Os dados estatísticos sobre a violência no estado, relativos ao mês de maio, foram divulgados pelo Instituto de Segurança Pública (ISP) na última sexta-feira. Os dados são referentes aos Registros de Ocorrência (RO) lavrados nas delegacias de Polícia Civil. Porém, o órgão voltou a frisar uma ressalva. Os dados de maio, sobretudo aqueles relativos a crimes contra o patrimônio, ainda estão afetados pela paralisação de policiais civis ocorrida nos primeiros meses de 2017, agora em sentido contrário àquele observado nos meses anteriores.
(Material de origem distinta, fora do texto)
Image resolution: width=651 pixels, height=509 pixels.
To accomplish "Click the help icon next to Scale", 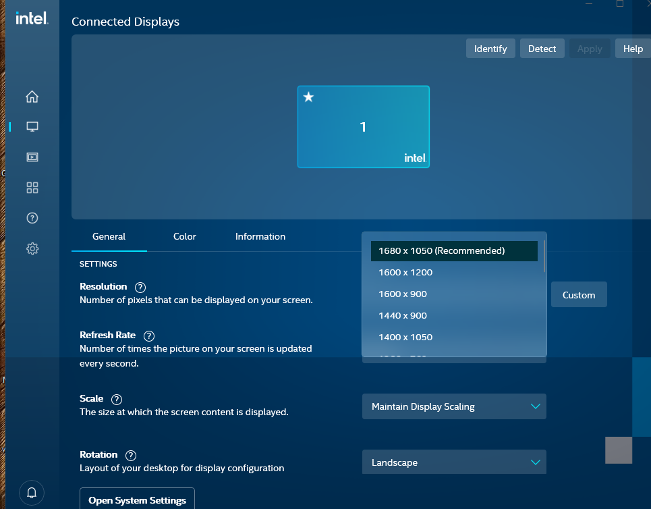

A região definida como Grande Niterói (que se estende ao município de Maricá) – de abrangência do 12º BPM, 76ª DP (Centro/Niterói), 77ª DP (Icaraí), 78ª DP (Fonseca), 79ª DP (Jurujuba), 81ª DP (Itaipu), e 82ª DP (Maricá) – apresentou alta na incidência de algumas modalidades de crimes. Segundo o ISP, o número de homicídios dolosos (com intenção de matar) subiu de 14 ocorrências em abril) para 15 em maio, o mesmo ocorrendo com estelionato (de 144 para 147 registros), latrocínio (respectivamente de 1 para 4), roubo de residências (de 17 para 18), sequestro relâmpago (de zero para 1) e roubo de caixa eletrônico (de zero para 2).

O conjunto de delitos denominado roubo de rua – somatório dos crimes de roubo a transeuntes, de celulares e de coletivos – também apresentou alta. No mês de maio foram 573 ocorrências contra 507 de abril. Os roubos e furtos de veículos apresentaram queda. O primeiro caiu de 233 para 178 e o segundo, de 99 para 85. Os dados do ISP ainda registraram 17 casos de desaparecimento e outros 17 de furtos de bicicletas.